Fragmento de origen:
= = = =
Mueren los tapetes sanitizantes y permanece la sana costumbre de usar gel antibacterial, al mismo tiempo que los apretones de manos tienen la misma altura que los saludos de puño o con la mano en el corazón.
Ignoro si serán válidos en los acuerdos de negocios o en el empeño de la palabra, pero su aceptación social no perjudicará nuestra tradición de abrazarnos y de estar lo más cerca posible físicamente.
Sí espero que cambie la importancia que tiene nuestra salud en el mediano y en el largo plazo. Conozco casos con secuelas que no se van y molestias que podrían haber aparecido más adelante y el virus las exhibió ahora, producto del descuido que mantuvimos durante años por una mala alimentación, una vida sedentaria y la falta de ejercicio.
Tendremos tiempo de enumerar las lecciones de este periodo extraño y doloroso; sin embargo, creo que estamos al inicio del final que tanto anticipábamos. Costará trabajo convencer de que ya no hay peligro, aunque no será malo que en lo que eso ocurre sigamos protegiéndonos.
Niñas, niños, adultos mayores y enfermos crónicos continúan siendo el objetivo de muchas infecciones, bacterias y virus, así que no olvidemos que llevan prioridad.
Mantengamos la confianza en las autoridades y en lo que hemos aprendido acerca de la higiene y el cuidado personal, nos hará falta en otros momentos en el futuro que, deseo, se tarden mucho en llegar.
Ha sido una etapa difícil, conozco pocos casos de personas inmunes, asintomáticas o que no hayan tenido una pérdida cercana. Sin imposiciones de ningún tipo y con mucho trabajo de convencimiento, sostuvimos las libertades y el derecho de decisión en todo el país.
Eso no es menor, habla mucho sobre la sociedad que somos y la que hemos construido en este lapso, lleno de desinformación, amarillismo, noticias falsas y remedios milagrosos que eran un peligro real.
Ahora podremos guardar los cubrebocas, pero en un sitio a la mano, porque tal vez lo necesitemos más adelante. Si no quisiéramos repetir la experiencia, recordemos lo que dijo alguna vez Albert Einstein: la mejor definición de locura es hacer lo mismo, esperando resultados diferentes.
Hagamos todo lo necesario para sanarnos, mantenernos así, y ayudar a que sane nuestro entorno, porque la naturaleza encuentra siempre un camino y, a veces, los humanos no estamos incluidos en él.
= = = =
Entradas del conjunto de datos:
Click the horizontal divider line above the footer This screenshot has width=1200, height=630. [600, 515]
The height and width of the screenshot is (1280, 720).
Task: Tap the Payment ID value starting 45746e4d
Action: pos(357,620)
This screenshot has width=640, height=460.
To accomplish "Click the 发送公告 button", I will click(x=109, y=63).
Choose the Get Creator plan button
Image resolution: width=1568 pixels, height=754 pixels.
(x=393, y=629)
= = = =
Problemas por resolver:
1. Indica si cada afirmación coincide con el fragmento de origen y responde sí o no, citando textualmente las palabras que lo deciden. (a) Los tapetes sanitizantes seguirán en uso. (b) Niñas, niños, adultos mayores y enfermos crónicos deben tener prioridad. (c) Se recomienda deshacerse de los cubrebocas.
2. Por favor, actualiza todo lo que va de "Mueren los tapetes" hasta "falta de ejercicio." en el fragmento de origen, y pon "gel desinfectante" en lugar de "gel antibacterial".

Respuestas de tareas:
1.
(a) No: "Mueren los tapetes sanitizantes".
(b) Sí: "así que no olvidemos que llevan prioridad".
(c) No: "Ahora podremos guardar los cubrebocas, pero en un sitio a la mano".

2.
Mueren los tapetes sanitizantes y permanece la sana costumbre de usar gel desinfectante, al mismo tiempo que los apretones de manos tienen la misma altura que los saludos de puño o con la mano en el corazón.
Ignoro si serán válidos en los acuerdos de negocios o en el empeño de la palabra, pero su aceptación social no perjudicará nuestra tradición de abrazarnos y de estar lo más cerca posible físicamente.
Sí espero que cambie la importancia que tiene nuestra salud en el mediano y en el largo plazo. Conozco casos con secuelas que no se van y molestias que podrían haber aparecido más adelante y el virus las exhibió ahora, producto del descuido que mantuvimos durante años por una mala alimentación, una vida sedentaria y la falta de ejercicio.